◆ WRITTEN INSTRUCTION
Rewrite each line of the listing below as a row in a Markdown table with the columns "Row" and "Text", omitting blank lines and leaving out the pictures.
** Start DATASET RECORDS **
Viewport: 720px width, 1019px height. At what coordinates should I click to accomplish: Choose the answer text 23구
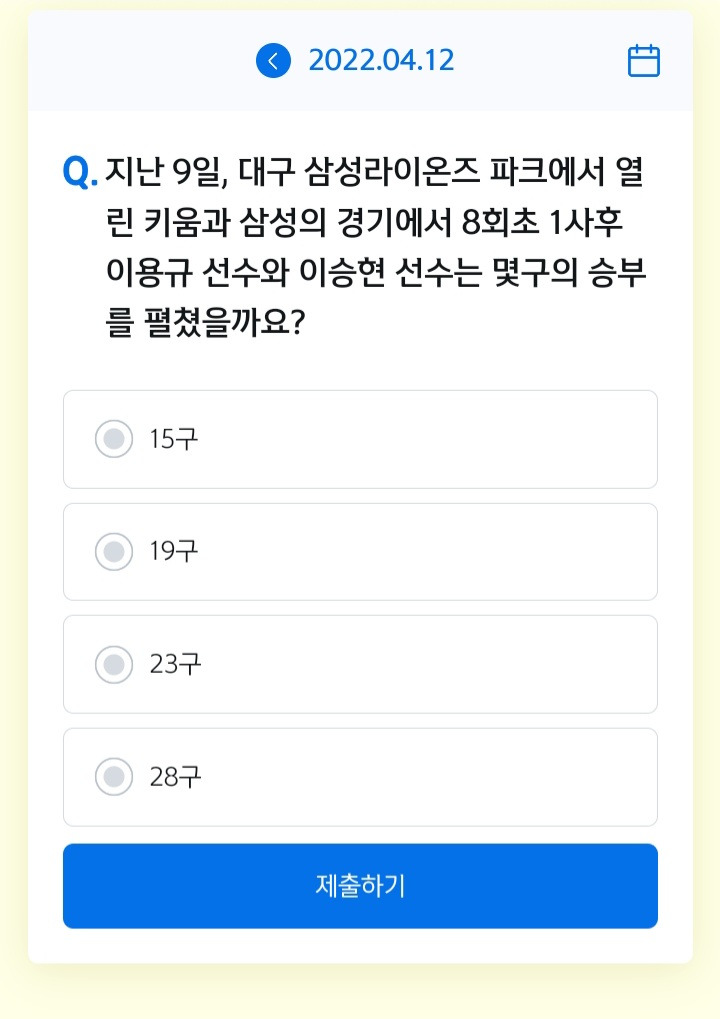point(175,664)
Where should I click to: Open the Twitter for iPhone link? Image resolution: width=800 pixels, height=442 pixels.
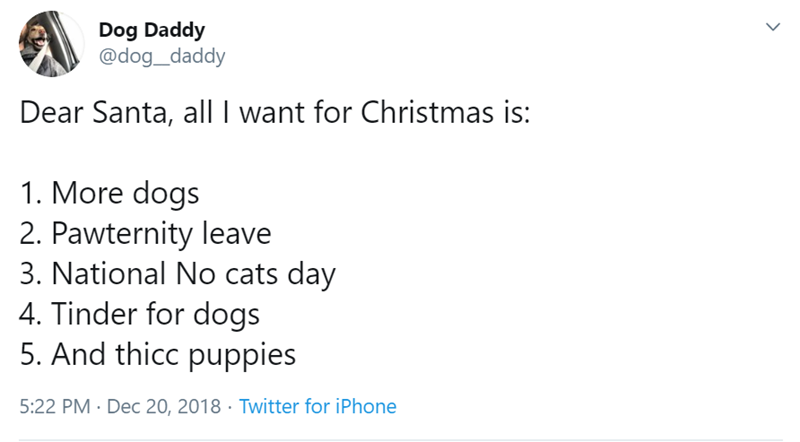pos(318,406)
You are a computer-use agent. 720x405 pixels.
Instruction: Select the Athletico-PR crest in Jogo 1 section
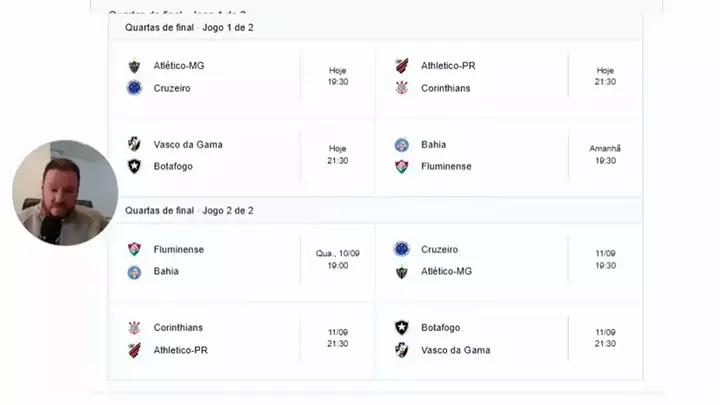(402, 66)
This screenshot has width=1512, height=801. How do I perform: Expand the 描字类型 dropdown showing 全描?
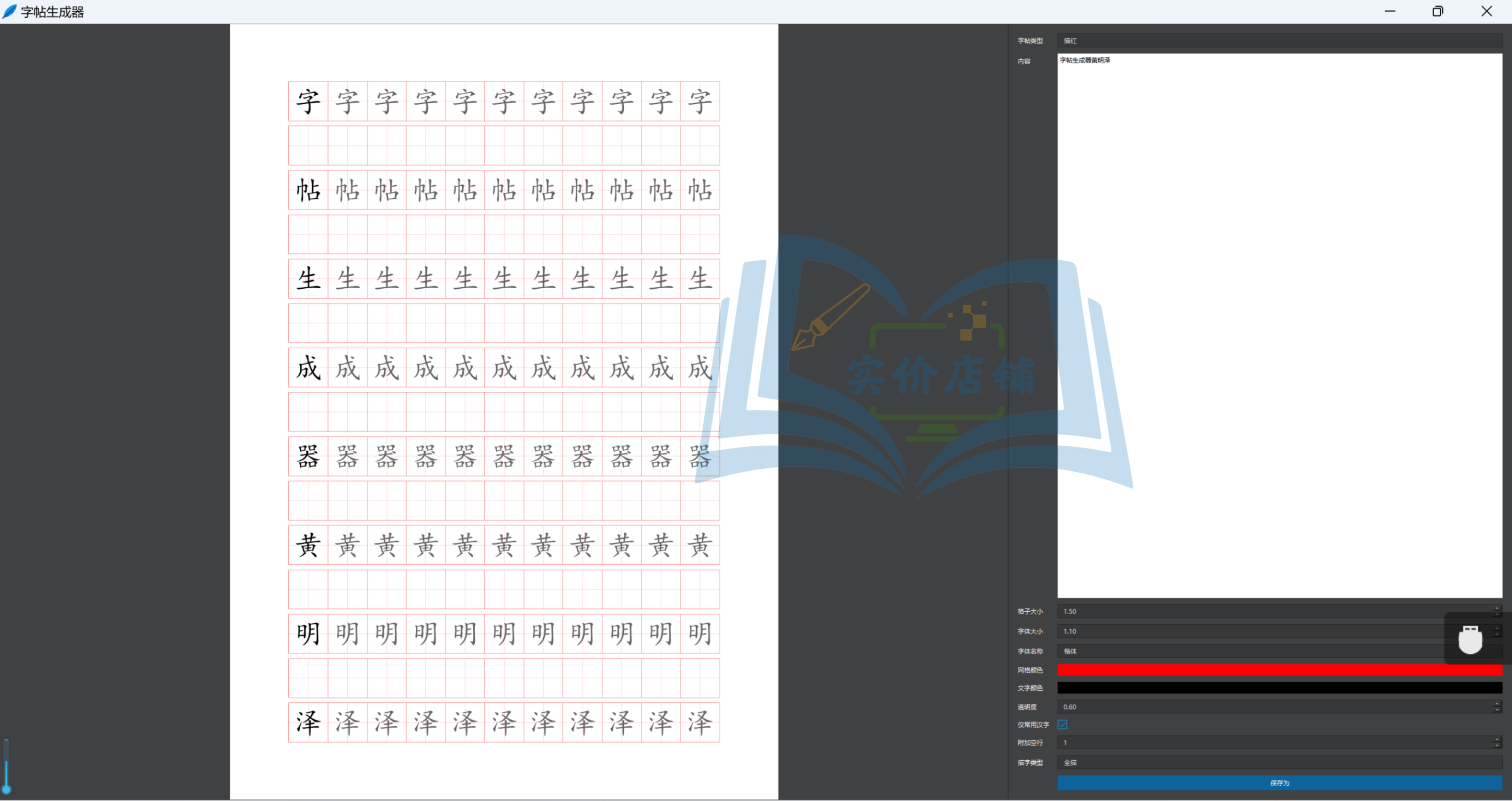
** End DATASET RECORDS **
◆ SOLUTION
| Row | Text |
|---|---|
| 1 | Viewport: 720px width, 1019px height. At what coordinates should I click to accomplish: Choose the answer text 23구 |
| 2 | point(175,664) |
| 3 | Where should I click to: Open the Twitter for iPhone link? Image resolution: width=800 pixels, height=442 pixels. |
| 4 | pos(318,406) |
| 5 | You are a computer-use agent. 720x405 pixels. |
| 6 | Instruction: Select the Athletico-PR crest in Jogo 1 section |
| 7 | (402, 66) |
| 8 | This screenshot has width=1512, height=801. How do I perform: Expand the 描字类型 dropdown showing 全描? |